Review: The Red Hourglass

Four spiders and one hawk wasp are being kept by scientists under lab conditions. Alan Bissett, the author of the insect-personas, plays each of them in turn. Under the glare […]


Four spiders and one hawk wasp are being kept by scientists under lab conditions. Alan Bissett, the author of the insect-personas, plays each of them in turn. Under the glare of prolonged houselights and of Bissett himself, the audience feels somewhat akin to the spectated creatures in captivity.

At times it seemed like a fun acting experiment, designed by Bissett for the purposes of flaunting his ability to scuttle from accent to accent, character to character, gender to gender, in a medley that T.S. might well have dubbed ‘he do the spider in different voices’. At other times, it seemed like a well-dramatized piece on the Discovery Channel, with monologues copied and pasted from Wikipedia pages on arachnoid behaviour.

The attempt to make the play topical was strained – ‘we big countries shouldn’t bully little countries like we humans bully spiders’, etc. A fair enough point to make, but each of the characters were so ridiculous and lacked so much psychological depth that the moral and/or political message was never fully realised.

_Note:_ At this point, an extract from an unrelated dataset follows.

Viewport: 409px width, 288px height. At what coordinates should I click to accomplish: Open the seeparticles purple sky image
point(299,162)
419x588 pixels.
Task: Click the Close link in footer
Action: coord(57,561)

This was especially true for the Black Widow. Neither entertaining nor believable as the sadistic nymphomaniac, the play’s lead was ill-equipped with an outdated, Tennessee Williams-esque drawl. A male portrayal through and through, this arachnid attracted neither sympathy nor respect from any who spied her.

The other characters however, were funny. Sometimes the accents would creep into unknown and previously uninhabited territories, but on the whole Bissett’s acting and delivery were solid. It’s just a shame that the comedic elements were occassionally lost in a web of confused ideas.